Set task
Reproduce the lines of material below without any change, starting at the line containing "Click into the End Date field" and ending at the line containing "pos(1468,230)".

Lines of data
- - - -

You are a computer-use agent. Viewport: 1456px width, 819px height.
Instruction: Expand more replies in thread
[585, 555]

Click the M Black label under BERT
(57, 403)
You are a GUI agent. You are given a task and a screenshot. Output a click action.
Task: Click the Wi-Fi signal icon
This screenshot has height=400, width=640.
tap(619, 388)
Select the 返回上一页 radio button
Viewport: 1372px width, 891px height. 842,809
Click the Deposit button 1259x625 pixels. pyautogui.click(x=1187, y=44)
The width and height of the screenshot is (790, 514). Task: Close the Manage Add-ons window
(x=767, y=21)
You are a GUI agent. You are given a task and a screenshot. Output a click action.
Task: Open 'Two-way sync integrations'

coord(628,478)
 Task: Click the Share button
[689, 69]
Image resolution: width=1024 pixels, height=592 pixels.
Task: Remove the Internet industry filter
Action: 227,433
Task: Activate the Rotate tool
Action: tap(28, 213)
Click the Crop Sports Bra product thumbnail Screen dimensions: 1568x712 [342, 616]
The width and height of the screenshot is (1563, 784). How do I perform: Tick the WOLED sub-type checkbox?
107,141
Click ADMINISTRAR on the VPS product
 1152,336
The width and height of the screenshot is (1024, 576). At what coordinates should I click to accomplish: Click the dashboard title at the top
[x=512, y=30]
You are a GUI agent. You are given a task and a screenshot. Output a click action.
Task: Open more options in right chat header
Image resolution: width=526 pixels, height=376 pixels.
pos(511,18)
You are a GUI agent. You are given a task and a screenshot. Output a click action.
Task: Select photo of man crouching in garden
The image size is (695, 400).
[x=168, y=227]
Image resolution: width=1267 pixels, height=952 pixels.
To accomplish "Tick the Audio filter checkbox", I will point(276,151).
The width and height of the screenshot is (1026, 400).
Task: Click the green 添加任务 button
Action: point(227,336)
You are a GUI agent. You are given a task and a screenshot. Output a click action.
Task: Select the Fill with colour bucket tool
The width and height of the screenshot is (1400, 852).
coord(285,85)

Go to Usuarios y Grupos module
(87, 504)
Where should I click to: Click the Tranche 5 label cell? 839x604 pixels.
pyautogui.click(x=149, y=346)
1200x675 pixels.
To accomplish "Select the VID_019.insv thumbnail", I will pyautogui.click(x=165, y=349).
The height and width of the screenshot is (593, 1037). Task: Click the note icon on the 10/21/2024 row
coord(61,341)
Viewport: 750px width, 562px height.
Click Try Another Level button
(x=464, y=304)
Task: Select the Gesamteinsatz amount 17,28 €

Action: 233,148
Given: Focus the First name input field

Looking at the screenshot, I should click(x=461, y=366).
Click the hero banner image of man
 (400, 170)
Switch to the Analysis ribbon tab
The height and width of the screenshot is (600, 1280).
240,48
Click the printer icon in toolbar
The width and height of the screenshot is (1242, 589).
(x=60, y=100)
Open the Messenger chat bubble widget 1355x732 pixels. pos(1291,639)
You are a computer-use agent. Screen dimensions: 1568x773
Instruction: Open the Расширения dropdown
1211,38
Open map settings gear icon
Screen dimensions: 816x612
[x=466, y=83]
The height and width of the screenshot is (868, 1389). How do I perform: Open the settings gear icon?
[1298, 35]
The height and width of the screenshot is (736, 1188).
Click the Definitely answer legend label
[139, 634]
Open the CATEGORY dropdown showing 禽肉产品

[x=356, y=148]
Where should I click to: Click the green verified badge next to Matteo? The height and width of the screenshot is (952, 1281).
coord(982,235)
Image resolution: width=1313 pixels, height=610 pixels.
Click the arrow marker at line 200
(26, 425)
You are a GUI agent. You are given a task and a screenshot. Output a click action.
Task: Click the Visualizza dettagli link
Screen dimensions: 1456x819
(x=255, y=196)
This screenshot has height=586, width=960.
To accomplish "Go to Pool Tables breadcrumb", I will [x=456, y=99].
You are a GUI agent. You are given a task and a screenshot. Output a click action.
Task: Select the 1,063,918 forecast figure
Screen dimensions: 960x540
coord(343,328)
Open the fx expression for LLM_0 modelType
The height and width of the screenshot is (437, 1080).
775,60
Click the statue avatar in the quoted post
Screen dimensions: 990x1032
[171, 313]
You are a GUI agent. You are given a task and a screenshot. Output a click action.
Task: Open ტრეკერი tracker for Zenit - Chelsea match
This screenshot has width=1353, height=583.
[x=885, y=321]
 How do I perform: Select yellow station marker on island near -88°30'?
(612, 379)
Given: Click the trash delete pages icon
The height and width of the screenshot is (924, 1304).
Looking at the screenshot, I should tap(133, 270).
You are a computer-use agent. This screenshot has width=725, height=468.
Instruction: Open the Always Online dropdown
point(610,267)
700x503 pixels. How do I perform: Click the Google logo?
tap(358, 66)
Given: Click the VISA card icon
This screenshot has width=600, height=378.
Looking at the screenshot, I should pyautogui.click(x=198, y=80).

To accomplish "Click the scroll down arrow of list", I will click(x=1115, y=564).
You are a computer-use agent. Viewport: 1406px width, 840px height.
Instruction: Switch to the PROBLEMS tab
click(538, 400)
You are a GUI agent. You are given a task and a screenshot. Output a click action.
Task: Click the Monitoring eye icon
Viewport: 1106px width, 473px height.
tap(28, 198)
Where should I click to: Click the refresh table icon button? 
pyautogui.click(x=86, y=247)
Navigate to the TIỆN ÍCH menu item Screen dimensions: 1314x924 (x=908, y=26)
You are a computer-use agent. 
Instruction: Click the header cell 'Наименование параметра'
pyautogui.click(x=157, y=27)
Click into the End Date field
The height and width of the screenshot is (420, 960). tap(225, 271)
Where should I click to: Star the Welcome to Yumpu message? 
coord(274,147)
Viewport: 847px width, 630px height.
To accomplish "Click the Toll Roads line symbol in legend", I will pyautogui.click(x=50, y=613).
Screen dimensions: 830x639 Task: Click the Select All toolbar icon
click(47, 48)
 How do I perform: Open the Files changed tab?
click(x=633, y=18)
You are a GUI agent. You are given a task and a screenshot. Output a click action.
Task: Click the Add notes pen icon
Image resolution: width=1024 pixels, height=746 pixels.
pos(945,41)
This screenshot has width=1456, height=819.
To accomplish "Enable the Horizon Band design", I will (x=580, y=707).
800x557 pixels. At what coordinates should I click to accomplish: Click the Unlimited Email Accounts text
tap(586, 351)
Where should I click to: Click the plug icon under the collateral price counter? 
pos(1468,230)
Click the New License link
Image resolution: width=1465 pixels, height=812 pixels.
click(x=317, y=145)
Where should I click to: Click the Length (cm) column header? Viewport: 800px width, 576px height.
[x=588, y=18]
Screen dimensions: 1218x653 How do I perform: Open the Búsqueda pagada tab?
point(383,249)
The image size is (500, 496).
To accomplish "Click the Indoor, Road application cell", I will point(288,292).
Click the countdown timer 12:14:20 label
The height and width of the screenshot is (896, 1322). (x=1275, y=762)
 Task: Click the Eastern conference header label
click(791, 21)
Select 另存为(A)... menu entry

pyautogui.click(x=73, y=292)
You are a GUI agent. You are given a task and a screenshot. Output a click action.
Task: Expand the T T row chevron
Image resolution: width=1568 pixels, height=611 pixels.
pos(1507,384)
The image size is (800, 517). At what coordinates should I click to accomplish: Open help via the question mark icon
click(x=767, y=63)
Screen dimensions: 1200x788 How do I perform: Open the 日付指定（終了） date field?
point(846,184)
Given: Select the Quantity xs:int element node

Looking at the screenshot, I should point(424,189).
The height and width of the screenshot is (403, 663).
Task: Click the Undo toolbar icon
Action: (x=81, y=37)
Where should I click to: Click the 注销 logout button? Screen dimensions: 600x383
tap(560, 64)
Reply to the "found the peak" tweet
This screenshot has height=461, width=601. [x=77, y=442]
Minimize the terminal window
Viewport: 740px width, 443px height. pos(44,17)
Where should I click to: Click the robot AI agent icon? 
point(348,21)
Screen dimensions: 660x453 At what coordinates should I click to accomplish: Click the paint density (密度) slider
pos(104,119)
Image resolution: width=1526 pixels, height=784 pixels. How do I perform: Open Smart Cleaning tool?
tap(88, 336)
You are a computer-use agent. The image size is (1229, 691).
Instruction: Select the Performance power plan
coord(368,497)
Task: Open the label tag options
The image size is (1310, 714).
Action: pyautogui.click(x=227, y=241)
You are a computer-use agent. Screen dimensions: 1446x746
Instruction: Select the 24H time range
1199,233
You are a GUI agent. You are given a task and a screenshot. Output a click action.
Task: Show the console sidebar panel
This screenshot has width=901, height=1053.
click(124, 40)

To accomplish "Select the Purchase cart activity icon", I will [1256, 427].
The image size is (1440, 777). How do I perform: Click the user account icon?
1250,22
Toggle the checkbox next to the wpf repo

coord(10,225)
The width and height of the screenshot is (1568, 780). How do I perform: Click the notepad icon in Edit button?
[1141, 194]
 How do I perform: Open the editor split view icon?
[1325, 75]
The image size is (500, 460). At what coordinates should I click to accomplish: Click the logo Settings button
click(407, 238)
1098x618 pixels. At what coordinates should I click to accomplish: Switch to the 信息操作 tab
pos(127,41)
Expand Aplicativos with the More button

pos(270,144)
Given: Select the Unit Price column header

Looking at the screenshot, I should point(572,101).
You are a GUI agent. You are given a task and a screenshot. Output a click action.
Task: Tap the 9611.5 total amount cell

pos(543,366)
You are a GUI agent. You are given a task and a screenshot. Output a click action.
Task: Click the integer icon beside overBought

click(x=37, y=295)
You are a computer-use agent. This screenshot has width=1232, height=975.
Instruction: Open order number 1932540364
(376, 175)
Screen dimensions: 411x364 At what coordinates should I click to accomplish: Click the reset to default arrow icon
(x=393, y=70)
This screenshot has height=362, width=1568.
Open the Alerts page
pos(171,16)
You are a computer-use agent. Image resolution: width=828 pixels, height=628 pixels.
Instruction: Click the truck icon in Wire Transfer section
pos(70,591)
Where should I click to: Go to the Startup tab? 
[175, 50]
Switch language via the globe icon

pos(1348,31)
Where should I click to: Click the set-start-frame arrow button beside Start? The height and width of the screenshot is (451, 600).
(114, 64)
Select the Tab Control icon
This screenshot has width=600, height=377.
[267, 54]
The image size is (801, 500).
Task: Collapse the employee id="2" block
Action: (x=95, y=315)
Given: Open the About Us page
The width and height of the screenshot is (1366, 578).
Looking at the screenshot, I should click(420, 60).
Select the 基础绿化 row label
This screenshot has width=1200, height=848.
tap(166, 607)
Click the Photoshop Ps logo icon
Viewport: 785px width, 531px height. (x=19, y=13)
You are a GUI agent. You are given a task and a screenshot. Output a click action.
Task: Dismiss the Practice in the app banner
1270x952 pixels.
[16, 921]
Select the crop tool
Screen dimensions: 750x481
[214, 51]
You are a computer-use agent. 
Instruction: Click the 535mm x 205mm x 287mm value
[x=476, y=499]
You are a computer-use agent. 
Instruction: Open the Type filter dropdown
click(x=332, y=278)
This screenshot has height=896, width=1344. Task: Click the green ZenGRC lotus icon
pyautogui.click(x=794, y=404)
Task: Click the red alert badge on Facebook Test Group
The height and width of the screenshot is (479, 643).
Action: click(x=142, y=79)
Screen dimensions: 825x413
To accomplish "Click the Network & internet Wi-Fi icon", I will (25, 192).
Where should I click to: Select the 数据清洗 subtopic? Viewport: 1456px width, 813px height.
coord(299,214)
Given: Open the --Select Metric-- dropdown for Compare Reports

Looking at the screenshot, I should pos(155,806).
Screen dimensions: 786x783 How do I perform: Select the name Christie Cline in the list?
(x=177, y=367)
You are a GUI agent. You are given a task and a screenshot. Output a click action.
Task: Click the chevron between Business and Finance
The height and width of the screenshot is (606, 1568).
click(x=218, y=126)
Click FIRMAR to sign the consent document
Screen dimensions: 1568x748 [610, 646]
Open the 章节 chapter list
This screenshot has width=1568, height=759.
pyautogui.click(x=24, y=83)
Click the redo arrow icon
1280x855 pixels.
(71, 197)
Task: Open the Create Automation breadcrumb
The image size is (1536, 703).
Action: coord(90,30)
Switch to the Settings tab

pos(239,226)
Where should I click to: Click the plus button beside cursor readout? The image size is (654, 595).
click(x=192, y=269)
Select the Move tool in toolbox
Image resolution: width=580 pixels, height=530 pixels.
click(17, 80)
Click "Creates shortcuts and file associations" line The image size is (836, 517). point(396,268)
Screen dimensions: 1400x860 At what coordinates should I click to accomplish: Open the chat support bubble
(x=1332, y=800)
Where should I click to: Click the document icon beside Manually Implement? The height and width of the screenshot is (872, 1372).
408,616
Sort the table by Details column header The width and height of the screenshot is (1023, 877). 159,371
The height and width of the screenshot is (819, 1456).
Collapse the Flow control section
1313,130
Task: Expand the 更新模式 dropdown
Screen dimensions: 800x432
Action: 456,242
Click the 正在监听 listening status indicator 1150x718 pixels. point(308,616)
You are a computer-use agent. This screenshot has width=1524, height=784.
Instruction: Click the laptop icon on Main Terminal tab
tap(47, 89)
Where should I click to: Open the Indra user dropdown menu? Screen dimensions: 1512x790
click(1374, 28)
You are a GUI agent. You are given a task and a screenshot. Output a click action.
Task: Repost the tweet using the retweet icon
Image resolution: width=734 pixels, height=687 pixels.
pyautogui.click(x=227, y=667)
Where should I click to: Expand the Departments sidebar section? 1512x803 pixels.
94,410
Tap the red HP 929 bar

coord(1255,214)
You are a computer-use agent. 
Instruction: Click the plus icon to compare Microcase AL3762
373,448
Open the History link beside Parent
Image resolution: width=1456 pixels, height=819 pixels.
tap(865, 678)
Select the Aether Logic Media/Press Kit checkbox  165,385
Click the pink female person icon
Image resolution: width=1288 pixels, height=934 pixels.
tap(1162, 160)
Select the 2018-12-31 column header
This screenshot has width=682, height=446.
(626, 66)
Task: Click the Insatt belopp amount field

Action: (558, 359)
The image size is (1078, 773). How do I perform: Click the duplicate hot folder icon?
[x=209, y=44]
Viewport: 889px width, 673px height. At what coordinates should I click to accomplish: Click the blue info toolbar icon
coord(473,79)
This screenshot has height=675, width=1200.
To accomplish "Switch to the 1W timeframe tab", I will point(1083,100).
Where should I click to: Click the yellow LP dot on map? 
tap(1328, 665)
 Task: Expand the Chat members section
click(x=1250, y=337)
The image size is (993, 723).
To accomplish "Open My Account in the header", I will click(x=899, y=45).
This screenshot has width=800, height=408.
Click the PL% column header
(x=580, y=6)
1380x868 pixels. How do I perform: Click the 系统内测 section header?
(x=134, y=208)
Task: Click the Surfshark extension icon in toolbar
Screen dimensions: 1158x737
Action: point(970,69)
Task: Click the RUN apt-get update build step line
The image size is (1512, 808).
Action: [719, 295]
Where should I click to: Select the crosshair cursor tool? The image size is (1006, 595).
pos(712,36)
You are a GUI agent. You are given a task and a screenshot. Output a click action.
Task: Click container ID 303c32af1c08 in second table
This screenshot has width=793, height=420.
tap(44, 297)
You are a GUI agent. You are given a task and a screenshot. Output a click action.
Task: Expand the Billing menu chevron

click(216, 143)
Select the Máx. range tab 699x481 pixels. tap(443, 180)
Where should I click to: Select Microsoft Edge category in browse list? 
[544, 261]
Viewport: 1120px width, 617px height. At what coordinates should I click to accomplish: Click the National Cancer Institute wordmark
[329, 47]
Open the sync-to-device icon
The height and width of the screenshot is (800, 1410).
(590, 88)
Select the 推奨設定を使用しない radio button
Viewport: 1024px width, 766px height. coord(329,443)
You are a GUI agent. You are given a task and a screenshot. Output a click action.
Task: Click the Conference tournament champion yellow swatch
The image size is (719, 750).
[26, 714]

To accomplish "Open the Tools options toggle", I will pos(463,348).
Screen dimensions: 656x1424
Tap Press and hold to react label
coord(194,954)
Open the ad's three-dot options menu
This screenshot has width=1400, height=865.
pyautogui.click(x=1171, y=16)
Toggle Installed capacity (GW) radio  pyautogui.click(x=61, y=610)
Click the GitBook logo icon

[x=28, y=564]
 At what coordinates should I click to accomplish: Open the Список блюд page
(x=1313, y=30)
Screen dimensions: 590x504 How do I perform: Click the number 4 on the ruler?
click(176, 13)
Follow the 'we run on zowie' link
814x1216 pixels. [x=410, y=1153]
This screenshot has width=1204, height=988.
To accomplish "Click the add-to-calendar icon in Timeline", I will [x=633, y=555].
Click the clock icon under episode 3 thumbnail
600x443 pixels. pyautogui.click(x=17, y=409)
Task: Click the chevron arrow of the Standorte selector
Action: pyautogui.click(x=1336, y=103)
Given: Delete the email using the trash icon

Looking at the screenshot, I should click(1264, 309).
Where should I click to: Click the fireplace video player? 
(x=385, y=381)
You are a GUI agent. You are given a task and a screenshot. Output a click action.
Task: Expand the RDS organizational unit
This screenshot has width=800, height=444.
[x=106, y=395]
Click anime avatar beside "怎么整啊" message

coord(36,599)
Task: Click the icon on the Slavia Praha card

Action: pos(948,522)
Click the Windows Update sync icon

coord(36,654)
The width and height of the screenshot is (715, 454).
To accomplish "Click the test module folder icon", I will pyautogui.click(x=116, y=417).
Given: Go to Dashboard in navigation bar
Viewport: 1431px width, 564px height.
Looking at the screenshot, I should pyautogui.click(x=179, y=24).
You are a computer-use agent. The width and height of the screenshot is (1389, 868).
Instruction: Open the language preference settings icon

- - - -

Full answer
Click into the End Date field
The height and width of the screenshot is (420, 960). tap(225, 271)
Where should I click to: Star the Welcome to Yumpu message? 
coord(274,147)
Viewport: 847px width, 630px height.
To accomplish "Click the Toll Roads line symbol in legend", I will pyautogui.click(x=50, y=613).
Screen dimensions: 830x639 Task: Click the Select All toolbar icon
click(47, 48)
 How do I perform: Open the Files changed tab?
click(x=633, y=18)
You are a GUI agent. You are given a task and a screenshot. Output a click action.
Task: Click the Add notes pen icon
Image resolution: width=1024 pixels, height=746 pixels.
pos(945,41)
This screenshot has width=1456, height=819.
To accomplish "Enable the Horizon Band design", I will (x=580, y=707).
800x557 pixels. At what coordinates should I click to accomplish: Click the Unlimited Email Accounts text
tap(586, 351)
Where should I click to: Click the plug icon under the collateral price counter? 
pos(1468,230)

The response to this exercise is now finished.